Les noms des villes sur la carte permettaient de savoir qu’elle datait des lendemains de l’indépendance. Marengo était devenu Hadjout ; Dupleix, Damous ; Desaix, Nador ; Montebello, Sidi Rached et Castiglione, Bou Ismaïl.
Vestiges.
Il aimait cette carte où était dessinée une femme en maillot de bain, étendue sur une chaise longue, un homme sur une planche à voile et un plongeur sous-marin. Elle célébrait une Algérie sexy et balnéaire, établie au nord de la plaine de la Mitidja, avec le mont Chenoua pour point culminant et la Méditerranée à perte de vue.

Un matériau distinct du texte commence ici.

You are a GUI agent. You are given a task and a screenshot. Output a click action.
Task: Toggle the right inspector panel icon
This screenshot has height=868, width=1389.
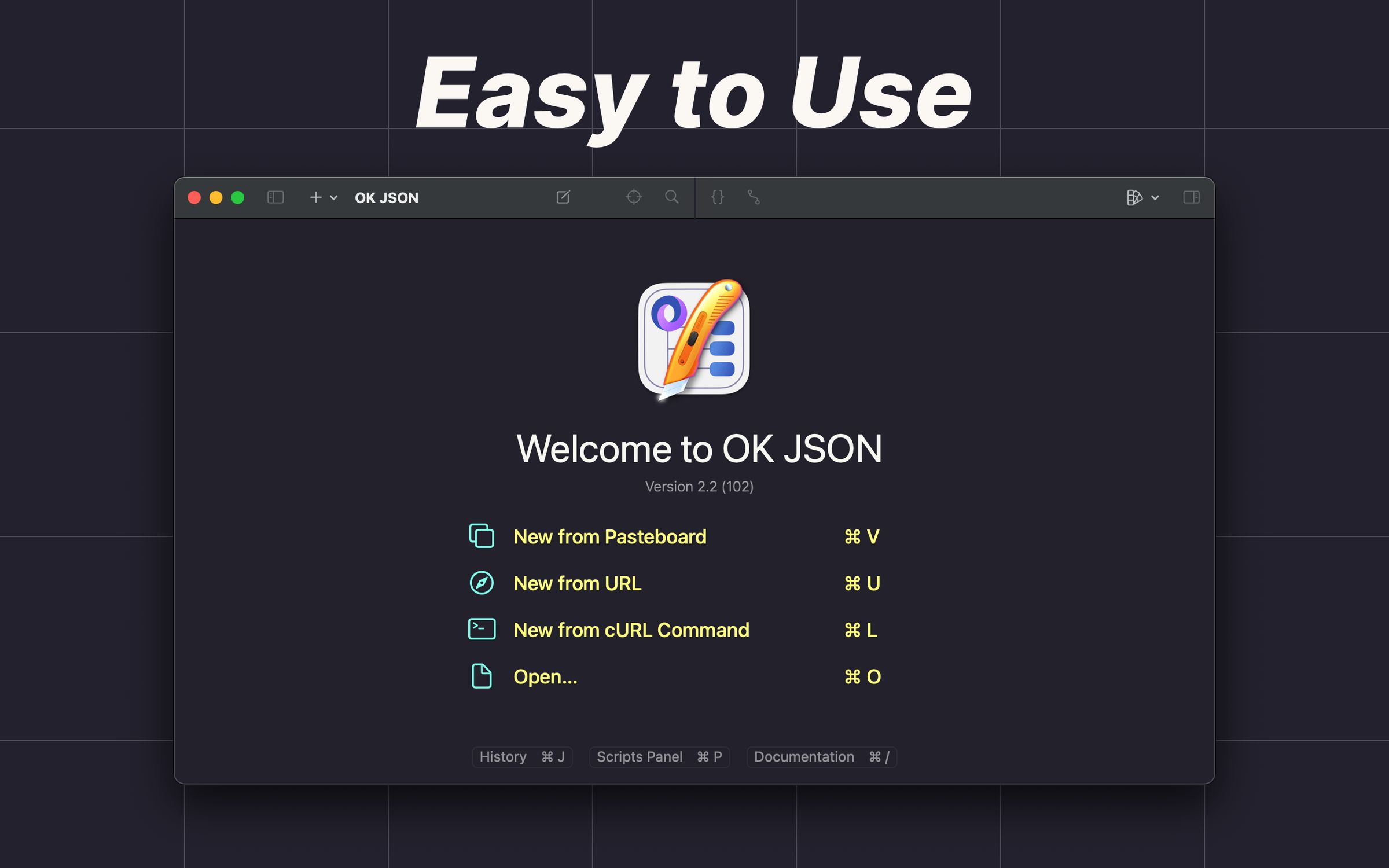1191,197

Qui croira que cette Algérie n’existait pas ? Il suffisait de savoir la chercher. Elle était cachée derrière les cyprès où dansaient des fantômes. Des vestiges de la présence romaine dessinés, tissaient un lien inattendu entre l’Algérie d’avant-hier et celle d’aujourd’hui. Une amphore posée à l’ouest, près d’Aïn Defla, ancienne Oppidum Novum, colonie fondée sous le règne de l’empereur Claude ; le mausolée du roi berbère Juba II au centre ; à l’est, deux monuments - la porte de Ténès et la place romaine - à Cherchell, ancienne Césarée de Maurétanie, capitale de l’hellénisme et du savoir dans l’Afrique romaine.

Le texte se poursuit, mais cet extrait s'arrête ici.